BUILDING BOOM: Nearly two-fifths (38%) of the housing construction in Greater New Haven from 2010 to 2014 was built within the city limits, vs. just 11% from 2000 to 2004. In Greater New Haven, nearly three in five houses (58%) built from 2010 to 2014 were multifamily dwellings, compared with 26% from 2000 to 2004.
OWNING STUFF: Only three in 10 city households (29%) own a home (statewide it's 67%). And nearly three in 10 households (28.5%) do not have a car. Nearly one in five adults (18%) does not have a bank account.
DIVERSITY: New Haven public school students speak 100 different languages at home. Naturalized city adults have higher rates of home ownership than the city average and are more likely to own a business.
OBESITY: New Haven is growing in other ways, too. Nearly one in three residents (32%) is obese, up from 21% in 2000. That compares with about one in four obese statewide (26%, up from 18% in 2000).
SMOKING: Nearly one in five (18%) New Haven adults smokes — about 20,000 people 18 and older. That's virtually the same as in 2000, while smoking statewide has declined to 15%. But in less affluent neighborhoods that make up the city's Promise Zone, one in three adults smokes.
HEALTH & COVERAGE: Nearly three of five (58%) are in good or excellent health, and only 8% of city residents lack health care insurance, down from 13% in 2012. In Greater New Haven only 4% are without coverage. While the morality rate for New Haven is improving, it still lags behind the region. New Haven also has a higher occurrence of low and very low infant birth weight (9.5% and 2% respectively).

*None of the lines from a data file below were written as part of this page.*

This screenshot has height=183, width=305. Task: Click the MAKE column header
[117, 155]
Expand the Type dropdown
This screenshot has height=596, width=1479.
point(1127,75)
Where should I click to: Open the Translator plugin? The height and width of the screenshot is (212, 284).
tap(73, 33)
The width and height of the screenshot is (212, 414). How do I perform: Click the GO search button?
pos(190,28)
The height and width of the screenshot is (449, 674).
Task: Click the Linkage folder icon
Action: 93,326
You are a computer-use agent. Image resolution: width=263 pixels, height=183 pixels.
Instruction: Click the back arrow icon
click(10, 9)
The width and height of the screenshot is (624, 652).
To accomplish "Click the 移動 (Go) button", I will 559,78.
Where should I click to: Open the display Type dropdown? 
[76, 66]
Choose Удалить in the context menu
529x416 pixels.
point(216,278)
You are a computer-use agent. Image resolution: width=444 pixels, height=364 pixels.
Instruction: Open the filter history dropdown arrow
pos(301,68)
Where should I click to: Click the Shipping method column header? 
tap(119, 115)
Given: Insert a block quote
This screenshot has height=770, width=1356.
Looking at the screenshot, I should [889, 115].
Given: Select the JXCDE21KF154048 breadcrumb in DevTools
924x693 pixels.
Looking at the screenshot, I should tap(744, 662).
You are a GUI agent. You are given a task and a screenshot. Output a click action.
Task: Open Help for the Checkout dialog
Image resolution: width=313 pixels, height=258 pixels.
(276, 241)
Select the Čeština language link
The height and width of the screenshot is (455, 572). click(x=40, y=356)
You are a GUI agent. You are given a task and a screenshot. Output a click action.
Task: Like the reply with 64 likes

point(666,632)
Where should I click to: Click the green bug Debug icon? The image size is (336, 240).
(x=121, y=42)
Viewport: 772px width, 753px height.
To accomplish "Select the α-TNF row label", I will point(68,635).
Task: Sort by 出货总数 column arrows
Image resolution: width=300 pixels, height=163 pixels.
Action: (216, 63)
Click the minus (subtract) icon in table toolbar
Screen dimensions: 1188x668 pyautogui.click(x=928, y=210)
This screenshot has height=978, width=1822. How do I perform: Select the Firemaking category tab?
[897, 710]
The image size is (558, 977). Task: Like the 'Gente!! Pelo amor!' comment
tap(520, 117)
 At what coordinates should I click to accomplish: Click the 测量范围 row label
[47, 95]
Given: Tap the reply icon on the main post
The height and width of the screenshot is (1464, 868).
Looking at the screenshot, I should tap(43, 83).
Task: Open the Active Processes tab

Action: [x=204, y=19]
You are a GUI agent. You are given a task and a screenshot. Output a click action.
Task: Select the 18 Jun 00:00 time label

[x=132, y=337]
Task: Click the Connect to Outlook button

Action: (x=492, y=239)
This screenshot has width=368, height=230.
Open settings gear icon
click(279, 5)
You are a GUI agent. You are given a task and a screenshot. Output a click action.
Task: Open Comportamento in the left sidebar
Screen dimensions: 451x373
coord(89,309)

SATISFACTION & INSECURITY: More than one in five city residents (22%) has experienced food insecurity, compared with 12% statewide. Nearly the same percentage (21%) report transportation insecurity (vs. 13% statewide). Less than half (44%) feel secure walking in their own neighborhood at night (vs. 71% statewide). On the other hand, three of four city respondents (76%) are satisfied with where they live (compared with 82% statewide).